* YOUR ASSIGNMENT *
Exactly as they stand, write out all of the entries again.

* DATASET RECORDS *

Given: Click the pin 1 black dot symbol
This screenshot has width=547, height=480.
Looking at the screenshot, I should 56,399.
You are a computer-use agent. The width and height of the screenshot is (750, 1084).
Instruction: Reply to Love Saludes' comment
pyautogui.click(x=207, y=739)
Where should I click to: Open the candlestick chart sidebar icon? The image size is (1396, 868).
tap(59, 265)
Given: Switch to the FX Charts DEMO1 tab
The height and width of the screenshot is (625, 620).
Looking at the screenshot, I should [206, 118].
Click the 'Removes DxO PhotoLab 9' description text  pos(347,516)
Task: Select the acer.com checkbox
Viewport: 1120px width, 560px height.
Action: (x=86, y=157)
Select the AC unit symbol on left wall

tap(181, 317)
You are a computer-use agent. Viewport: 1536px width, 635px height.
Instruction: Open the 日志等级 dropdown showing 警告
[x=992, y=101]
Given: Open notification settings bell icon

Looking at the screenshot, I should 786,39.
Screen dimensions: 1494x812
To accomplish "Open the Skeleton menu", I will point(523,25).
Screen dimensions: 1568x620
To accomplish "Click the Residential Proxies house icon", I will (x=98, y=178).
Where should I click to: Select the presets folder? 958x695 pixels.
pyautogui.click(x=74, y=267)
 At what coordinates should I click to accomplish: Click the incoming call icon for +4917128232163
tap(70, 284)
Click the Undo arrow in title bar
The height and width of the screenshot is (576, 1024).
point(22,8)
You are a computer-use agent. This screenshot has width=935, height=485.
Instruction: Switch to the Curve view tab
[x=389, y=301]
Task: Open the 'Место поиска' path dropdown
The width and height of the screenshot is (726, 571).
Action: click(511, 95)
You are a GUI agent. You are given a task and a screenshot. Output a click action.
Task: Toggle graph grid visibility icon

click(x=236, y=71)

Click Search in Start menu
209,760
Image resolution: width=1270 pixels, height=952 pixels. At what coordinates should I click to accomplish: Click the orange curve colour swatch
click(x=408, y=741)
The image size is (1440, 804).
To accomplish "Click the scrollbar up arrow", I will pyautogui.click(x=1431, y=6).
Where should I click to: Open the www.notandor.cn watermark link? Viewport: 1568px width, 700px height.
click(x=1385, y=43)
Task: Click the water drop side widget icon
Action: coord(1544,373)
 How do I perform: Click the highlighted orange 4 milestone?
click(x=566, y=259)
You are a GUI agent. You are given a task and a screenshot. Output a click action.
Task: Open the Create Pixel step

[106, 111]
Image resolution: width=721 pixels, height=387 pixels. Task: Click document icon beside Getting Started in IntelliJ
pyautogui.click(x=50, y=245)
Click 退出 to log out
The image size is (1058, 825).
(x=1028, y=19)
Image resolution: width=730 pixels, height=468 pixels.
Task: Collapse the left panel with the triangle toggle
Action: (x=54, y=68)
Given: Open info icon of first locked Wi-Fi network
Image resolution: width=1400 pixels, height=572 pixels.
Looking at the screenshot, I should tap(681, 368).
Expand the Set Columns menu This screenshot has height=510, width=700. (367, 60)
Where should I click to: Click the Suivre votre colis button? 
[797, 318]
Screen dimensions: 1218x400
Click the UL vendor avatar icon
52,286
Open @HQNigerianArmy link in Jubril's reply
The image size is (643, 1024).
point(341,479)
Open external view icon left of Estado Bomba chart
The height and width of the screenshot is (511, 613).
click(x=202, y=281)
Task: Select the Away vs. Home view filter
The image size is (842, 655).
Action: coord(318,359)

* SOLVED EXERCISE *
Given: Click the pin 1 black dot symbol
This screenshot has width=547, height=480.
Looking at the screenshot, I should 56,399.
You are a computer-use agent. The width and height of the screenshot is (750, 1084).
Instruction: Reply to Love Saludes' comment
pyautogui.click(x=207, y=739)
Where should I click to: Open the candlestick chart sidebar icon? The image size is (1396, 868).
tap(59, 265)
Given: Switch to the FX Charts DEMO1 tab
The height and width of the screenshot is (625, 620).
Looking at the screenshot, I should [206, 118].
Click the 'Removes DxO PhotoLab 9' description text  pos(347,516)
Task: Select the acer.com checkbox
Viewport: 1120px width, 560px height.
Action: (x=86, y=157)
Select the AC unit symbol on left wall

tap(181, 317)
You are a computer-use agent. Viewport: 1536px width, 635px height.
Instruction: Open the 日志等级 dropdown showing 警告
[x=992, y=101]
Given: Open notification settings bell icon

Looking at the screenshot, I should 786,39.
Screen dimensions: 1494x812
To accomplish "Open the Skeleton menu", I will point(523,25).
Screen dimensions: 1568x620
To accomplish "Click the Residential Proxies house icon", I will (x=98, y=178).
Where should I click to: Select the presets folder? 958x695 pixels.
pyautogui.click(x=74, y=267)
 At what coordinates should I click to accomplish: Click the incoming call icon for +4917128232163
tap(70, 284)
Click the Undo arrow in title bar
The height and width of the screenshot is (576, 1024).
point(22,8)
You are a computer-use agent. This screenshot has width=935, height=485.
Instruction: Switch to the Curve view tab
[x=389, y=301]
Task: Open the 'Место поиска' path dropdown
The width and height of the screenshot is (726, 571).
Action: click(511, 95)
You are a GUI agent. You are given a task and a screenshot. Output a click action.
Task: Toggle graph grid visibility icon

click(x=236, y=71)

Click Search in Start menu
209,760
Image resolution: width=1270 pixels, height=952 pixels. At what coordinates should I click to accomplish: Click the orange curve colour swatch
click(x=408, y=741)
The image size is (1440, 804).
To accomplish "Click the scrollbar up arrow", I will pyautogui.click(x=1431, y=6).
Where should I click to: Open the www.notandor.cn watermark link? Viewport: 1568px width, 700px height.
click(x=1385, y=43)
Task: Click the water drop side widget icon
Action: coord(1544,373)
 How do I perform: Click the highlighted orange 4 milestone?
click(x=566, y=259)
You are a GUI agent. You are given a task and a screenshot. Output a click action.
Task: Open the Create Pixel step

[106, 111]
Image resolution: width=721 pixels, height=387 pixels. Task: Click document icon beside Getting Started in IntelliJ
pyautogui.click(x=50, y=245)
Click 退出 to log out
The image size is (1058, 825).
(x=1028, y=19)
Image resolution: width=730 pixels, height=468 pixels.
Task: Collapse the left panel with the triangle toggle
Action: (x=54, y=68)
Given: Open info icon of first locked Wi-Fi network
Image resolution: width=1400 pixels, height=572 pixels.
Looking at the screenshot, I should tap(681, 368).
Expand the Set Columns menu This screenshot has height=510, width=700. (367, 60)
Where should I click to: Click the Suivre votre colis button? 
[797, 318]
Screen dimensions: 1218x400
Click the UL vendor avatar icon
52,286
Open @HQNigerianArmy link in Jubril's reply
The image size is (643, 1024).
point(341,479)
Open external view icon left of Estado Bomba chart
The height and width of the screenshot is (511, 613).
click(x=202, y=281)
Task: Select the Away vs. Home view filter
The image size is (842, 655).
Action: coord(318,359)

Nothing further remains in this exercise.